Megan Daviesand Carwyn John,BBC Wales

Ray Burmiston
Russell T Davies, creator of It's a Sin, has written about life in the '80s when there was no treatment for HIV
It's a Sin writer Russell T Davies has warned "the fight is not over" when it comes to eradicating HIV.
He said misinformation about the virus made him "despair" and warned that we must not "blunder into the future without looking back at the past".
Davies' warnings come as UNAIDS, the UN's joint aids prevention programme, warned the global response to HIV has suffered its most significant setback in decades due to cuts in global funding.
It warned a failure to reach the 2030 global HIV targets could result in an additional 3.3 million new HIV infections in the next five years.
The World Health Organisation regards HIV as a "major global public health issue" and estimated it had claimed 44.1 million lives to date.
While it isn't curable, antiviral medication developed in the '90s means that patients can live long and healthy lives.
Davies, 62, recalled a time when fear around the virus was front and centre of public consciousness, as deaths dominated the headlines.
"I was 18 in 1981, so I kind of witnessed and stood back from and was horrified by the epidemic that ensued," said the Swansea-born screenwriter.

Channel 4
It's a Sin tells the story of a group of friends in 1980s London
He said he while he remembered "the heroes who stood up and made it count, and have fought", he was worried and angered by the misinformation and stigma that he believed still existed.
"There are great dangers coming.

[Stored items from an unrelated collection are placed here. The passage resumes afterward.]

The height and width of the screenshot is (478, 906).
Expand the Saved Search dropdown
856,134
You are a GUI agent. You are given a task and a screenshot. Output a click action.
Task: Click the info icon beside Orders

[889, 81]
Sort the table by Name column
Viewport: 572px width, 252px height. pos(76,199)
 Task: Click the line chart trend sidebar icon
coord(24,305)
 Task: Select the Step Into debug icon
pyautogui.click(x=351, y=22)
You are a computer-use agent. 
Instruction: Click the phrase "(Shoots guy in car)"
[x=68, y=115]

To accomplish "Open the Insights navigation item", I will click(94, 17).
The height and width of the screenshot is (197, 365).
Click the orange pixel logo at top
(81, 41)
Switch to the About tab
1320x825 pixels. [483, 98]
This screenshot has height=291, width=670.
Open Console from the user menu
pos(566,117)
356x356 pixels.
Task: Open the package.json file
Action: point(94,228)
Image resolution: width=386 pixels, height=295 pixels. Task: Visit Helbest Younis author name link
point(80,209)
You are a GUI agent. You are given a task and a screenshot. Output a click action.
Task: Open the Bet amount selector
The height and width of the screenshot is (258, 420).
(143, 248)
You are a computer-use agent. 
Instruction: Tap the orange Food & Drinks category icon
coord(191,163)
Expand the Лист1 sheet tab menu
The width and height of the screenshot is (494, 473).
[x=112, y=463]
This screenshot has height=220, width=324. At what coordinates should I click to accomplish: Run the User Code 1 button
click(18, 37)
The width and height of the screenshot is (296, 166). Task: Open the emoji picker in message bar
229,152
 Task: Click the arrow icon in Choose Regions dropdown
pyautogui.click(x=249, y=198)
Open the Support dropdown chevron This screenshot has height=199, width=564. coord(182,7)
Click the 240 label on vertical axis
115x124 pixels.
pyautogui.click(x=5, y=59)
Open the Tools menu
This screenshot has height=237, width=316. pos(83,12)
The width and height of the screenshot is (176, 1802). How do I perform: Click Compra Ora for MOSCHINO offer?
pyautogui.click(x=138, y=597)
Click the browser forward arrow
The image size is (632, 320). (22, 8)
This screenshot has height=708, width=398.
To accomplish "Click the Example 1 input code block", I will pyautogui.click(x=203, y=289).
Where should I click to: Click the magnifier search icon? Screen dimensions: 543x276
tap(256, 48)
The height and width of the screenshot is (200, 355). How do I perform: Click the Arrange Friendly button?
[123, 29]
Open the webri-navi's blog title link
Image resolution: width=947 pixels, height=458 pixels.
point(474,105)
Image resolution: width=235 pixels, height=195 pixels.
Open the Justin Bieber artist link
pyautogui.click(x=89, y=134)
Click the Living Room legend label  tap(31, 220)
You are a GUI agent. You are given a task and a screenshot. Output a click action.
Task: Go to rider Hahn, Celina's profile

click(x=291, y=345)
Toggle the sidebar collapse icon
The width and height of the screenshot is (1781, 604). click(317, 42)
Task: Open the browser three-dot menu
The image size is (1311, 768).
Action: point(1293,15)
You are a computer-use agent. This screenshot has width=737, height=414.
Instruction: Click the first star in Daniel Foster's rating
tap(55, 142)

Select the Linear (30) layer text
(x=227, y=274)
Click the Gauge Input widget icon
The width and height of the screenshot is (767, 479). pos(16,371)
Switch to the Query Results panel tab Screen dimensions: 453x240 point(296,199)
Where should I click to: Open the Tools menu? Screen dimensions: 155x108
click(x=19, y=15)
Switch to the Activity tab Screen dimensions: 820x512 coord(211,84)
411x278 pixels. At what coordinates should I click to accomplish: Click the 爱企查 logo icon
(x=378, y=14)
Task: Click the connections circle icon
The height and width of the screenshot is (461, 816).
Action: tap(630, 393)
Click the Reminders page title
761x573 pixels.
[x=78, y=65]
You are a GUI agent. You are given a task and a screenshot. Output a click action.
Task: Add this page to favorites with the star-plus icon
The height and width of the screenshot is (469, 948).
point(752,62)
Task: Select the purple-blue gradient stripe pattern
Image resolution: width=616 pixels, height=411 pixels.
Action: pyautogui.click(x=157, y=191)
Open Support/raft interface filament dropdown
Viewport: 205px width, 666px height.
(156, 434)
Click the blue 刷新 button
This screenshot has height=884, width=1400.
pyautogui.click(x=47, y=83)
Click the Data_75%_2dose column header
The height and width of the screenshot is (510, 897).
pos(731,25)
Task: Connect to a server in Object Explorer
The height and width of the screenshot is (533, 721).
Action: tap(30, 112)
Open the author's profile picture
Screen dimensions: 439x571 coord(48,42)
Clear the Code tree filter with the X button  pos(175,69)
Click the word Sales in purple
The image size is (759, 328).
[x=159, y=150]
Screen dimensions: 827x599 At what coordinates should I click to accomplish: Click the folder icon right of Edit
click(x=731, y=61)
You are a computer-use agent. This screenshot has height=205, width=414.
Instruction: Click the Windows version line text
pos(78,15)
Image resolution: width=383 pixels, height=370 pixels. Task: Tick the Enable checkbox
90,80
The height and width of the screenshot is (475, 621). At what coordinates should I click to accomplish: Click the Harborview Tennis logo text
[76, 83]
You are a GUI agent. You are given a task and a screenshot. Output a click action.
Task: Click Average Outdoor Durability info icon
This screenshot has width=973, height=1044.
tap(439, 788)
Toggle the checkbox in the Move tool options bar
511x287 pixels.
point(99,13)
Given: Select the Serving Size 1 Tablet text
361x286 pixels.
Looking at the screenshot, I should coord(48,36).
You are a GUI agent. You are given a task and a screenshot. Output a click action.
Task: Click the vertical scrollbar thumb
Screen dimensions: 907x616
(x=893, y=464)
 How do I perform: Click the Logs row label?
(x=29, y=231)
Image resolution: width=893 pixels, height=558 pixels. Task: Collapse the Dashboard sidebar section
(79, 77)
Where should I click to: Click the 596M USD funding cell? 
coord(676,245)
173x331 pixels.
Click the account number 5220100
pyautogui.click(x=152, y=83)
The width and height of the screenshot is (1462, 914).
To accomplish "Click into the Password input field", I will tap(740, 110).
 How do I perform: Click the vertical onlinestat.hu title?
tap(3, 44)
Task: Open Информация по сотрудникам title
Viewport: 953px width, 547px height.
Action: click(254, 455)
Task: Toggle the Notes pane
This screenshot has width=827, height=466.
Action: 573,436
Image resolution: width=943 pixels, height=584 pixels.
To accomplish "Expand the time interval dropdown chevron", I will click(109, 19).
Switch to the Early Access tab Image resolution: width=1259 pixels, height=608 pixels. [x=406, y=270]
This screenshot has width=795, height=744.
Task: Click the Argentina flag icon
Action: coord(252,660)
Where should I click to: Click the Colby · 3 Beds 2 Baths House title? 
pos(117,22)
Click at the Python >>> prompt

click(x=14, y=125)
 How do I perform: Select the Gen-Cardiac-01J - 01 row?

Now we have HIV denial, which is a growing force... that's becoming almost policy in some places," referring to a notion he said was spreading online in the United States that HIV does not cause Aids.
He added: "I'm absolutely certain the battle is not over and sometimes I fear that the battle's about to begin again."
It's a Sin told the story of a young group of friends in London at the height of the Aids epidemic.
Davies, who is gay, is considered a trailblazer within LGBTQIA+ drama and said it was "the great privilege" of his life to have written a show that allowed people to talk about a virus that was, for so long, shrouded in shame.
"There is not a single day when someone doesn't stop me and say how much that show meant to them," he said.
What is HIV?
Human immunodeficiency virus (HIV) is a virus that weakens your immune system and increases your risk of serious illness, according to the NHS.
It is most often spread by having vaginal, anal or oral sex with someone who has HIV, while not using a condom.
Aids (acquired immune deficiency syndrome), or late-stage HIV, is the name for a collection of serious illnesses caused by the HIV virus.
With the correct treatment, most people with HIV do not develop Aids and are able to live a long and healthy life.
There are approximately 2, 800 people living with HIV in Wales, according to Fast Track Cymru, a charity which aims to end HIV transmission in Wales.
There is a globally recognised target to end new transmissions of the virus by 2030.

Mark Lewis
Mark Lewis said he had experienced prejudice as a result of his HIV diagnosis
Mark Lewis, a senior policy advisor to the All Party Parliamentary Group on HIV/Aids in Westminster, recalled the moment he learned he had the virus.
"I was sort of living a lie because I was working in the field, I was telling other people, I was keeping a list, but I hadn't told my own family," said the 43-year-old, originally from Carmarthenshire.
"I wasn't worried about HIV because I thought it had gone away, because it wasn't in the news as much, and I thought I was an educated person myself."
Mr Lewis said he had experienced prejudice as a result of his diagnosis in 2018, including a dentist who asked him if it was safe for the clinic to treat him.
He also recalled an encounter with a barman who was gay, who didn't know what World Aids Day was or recognise a pin worn by Mr Lewis which read "Can't Pass It On" - a reference to the fact you can't transmit HIV if you're having effective treatment.
"That is the problem, a lot of youngsters don't know about it, because we've come so far in the treatment and the prevention and all that," he said.
"We've still got a long way to go."

Dr Olwen Williams
Dr Olwen Williams has been working in the field of sexual health and HIV since the late eighties
Dr Olwen Williams remembers learning about the first cases of HIV being reported in the UK in 1980s, when she was finishing her medical degree in Liverpool.
She remembers being unable to find any information about the condition in her textbooks.
As a young doctor originally from north Wales, she then spent time working on a HIV ward in London at the height of the epidemic.
"It was quite emotional because this was my peer group I was looking after and seeing," said the now 66-year-old.
"They were people in their 20s and 30s. It was just devastating what was happening."
Dr Williams reflected on the joy she felt as a doctor to be able to tell people they could live with HIV, thanks to modern medicine.
"It's so phenomenal to be able to say in my lifetime, I have seen something going from being incurable, a life sentence, to actually something that is a chronic disease."